Les "regrets" du patron exécutif. La direction du constructeur s'était empressée de destituer de la présidence le tout-puissant magnat de l'automobile juste après son arrestation initiale le 19 novembre, mais il fallait l'aval des actionnaires pour le démettre de son poste d'administrateur. Cette assemblée générale extraordinaire, qui a duré trois heures, s'est ouverte sur les "regrets" du patron exécutif, Hiroto Saikawa, et une longue révérence d'excuses de l'ensemble de l'équipe, selon la tradition japonaise.
"Un important jalon". "Il s'est passé quatre mois depuis l'événement de novembre, Nissan est à un moment critique (...) pour tirer un trait" sur cet épisode "et franchir une nouvelle étape dans la réforme de gouvernance", a lancé Hiroto Saikawa devant près de 4.200 participants, évoquant à plusieurs reprises "un important jalon". Cet ancien fidèle de Carlos Ghosn a redit son "choc" quand il a pris connaissance des résultats de l'enquête interne de Nissan, qui a mis au jour les malversations présumées, détaillées une nouvelle fois lundi.
Les doutes de certains actionnaires. Mais des actionnaires ont émis des doutes. "Je suis sûr que vous étiez au courant. Vous devez être tenu pour responsable !", s'est offusqué l'un d'eux.
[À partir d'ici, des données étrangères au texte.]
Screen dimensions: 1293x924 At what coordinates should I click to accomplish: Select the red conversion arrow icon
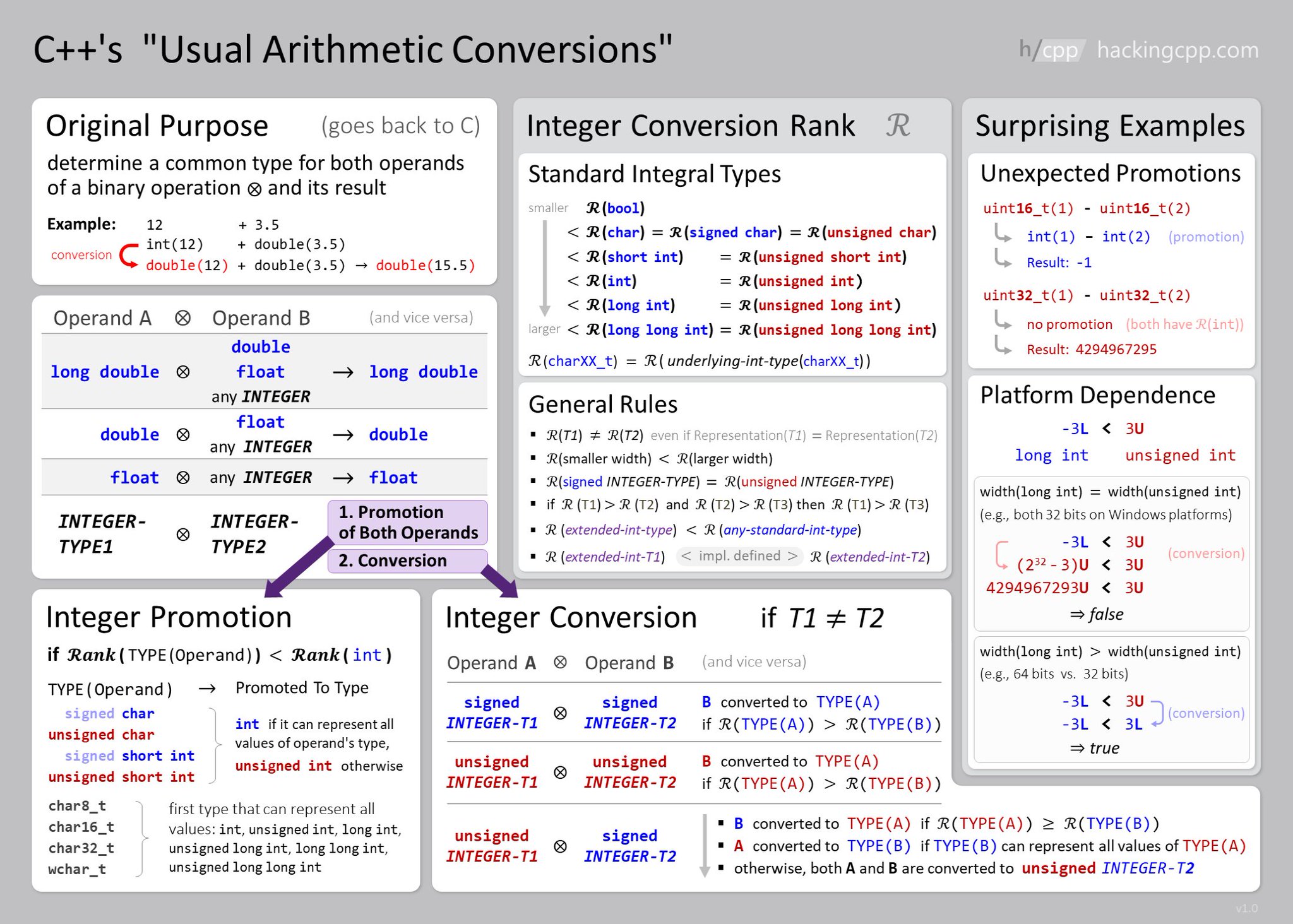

Hiroto Saikawa a reconnu "de sérieux problèmes" de gouvernance, "la peur des employés" qui n'osaient s'opposer à Carlos Ghosn, et a promis de passer la main une fois qu'il aurait "remis la compagnie sur la voie de la croissance".
Senard "très honoré". Outre le renvoi de Carlos Ghosn, l'AG a approuvé celui de son ex-bras droit Greg Kelly, inculpé sur un volet de l'affaire, et a entériné l'élection comme membre du conseil d'administration du président de Renault, Jean-Dominique Senard. "Je suis très honoré et à partir de maintenant, je consacrerai mon énergie à renforcer Nissan", a-t-il solennellement déclaré à la tribune.
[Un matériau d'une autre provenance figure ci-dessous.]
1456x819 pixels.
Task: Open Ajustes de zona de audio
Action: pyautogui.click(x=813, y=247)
De nouveau interpellé. L'AG se déroulait quelques jours après une nouvelle interpellation de l'ex-PDG de Renault-Nissan, désormais réduit au silence alors qu'il avait annoncé une conférence de presse pour le 11 avril. Certains membres de l'assistance ne se sont pas privés de condamner Carlos Ghosn, "mal absolu" selon un actionnaire.
Un autre a salué son rôle dans le redressement de Nissan, au bord de la faillite quand il est arrivé en 1999. "Cependant, quand la compagnie a renoué avec la stabilité, tout le monde a commencé à voir que quelque chose ne tournait pas rond. Il est devenu arrogant", a jugé Yasuo Kobayashi, 76 ans, ancien employé du groupe.
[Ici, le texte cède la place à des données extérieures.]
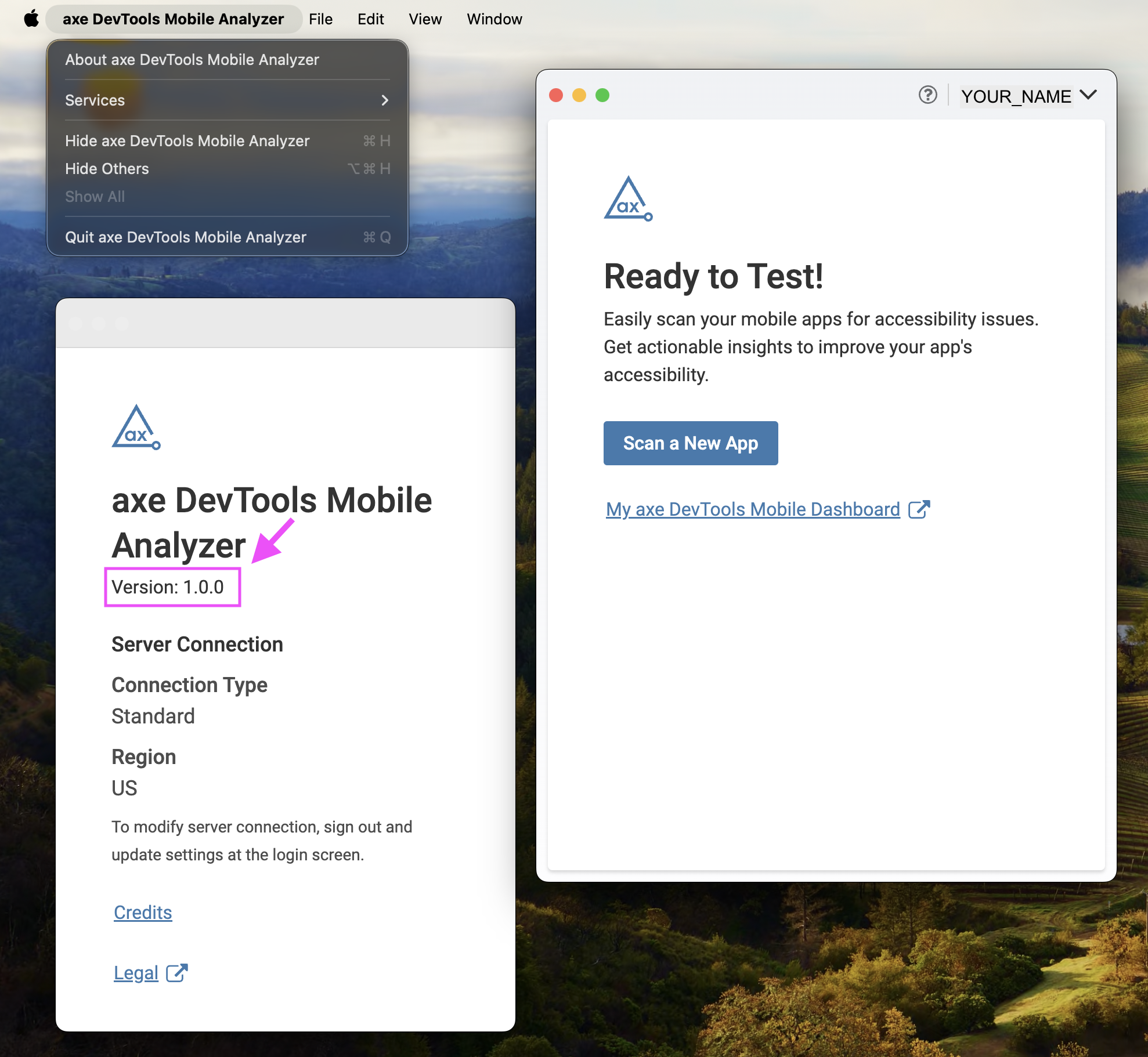
Task: Open the File menu
Action: click(x=320, y=19)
Détournements de fond chez Nissan ? Déjà inculpé à trois reprises, Carlos Ghosn est actuellement entendu par les enquêteurs du parquet de Tokyo sur des soupçons de détournement de fonds de Nissan. Sa femme Carole a, elle, quitté à la hâte le Japon où les procureurs voulaient, selon des médias locaux, l'interroger. Avant d'être renvoyé dans la prison du quartier de Kosuge dans le nord de Tokyo où il avait déjà passé plus de 100 jours, Carlos Ghosn n'a pas épargné Nissan. Il s'est redit victime d'un "complot" orchestré par des dirigeants du groupe nippon souhaitant empêcher un projet d'intégration plus poussée avec Renault. Une vidéo "désignant les responsables de ce qui lui est arrivé", selon son épouse, sera diffusée mardi.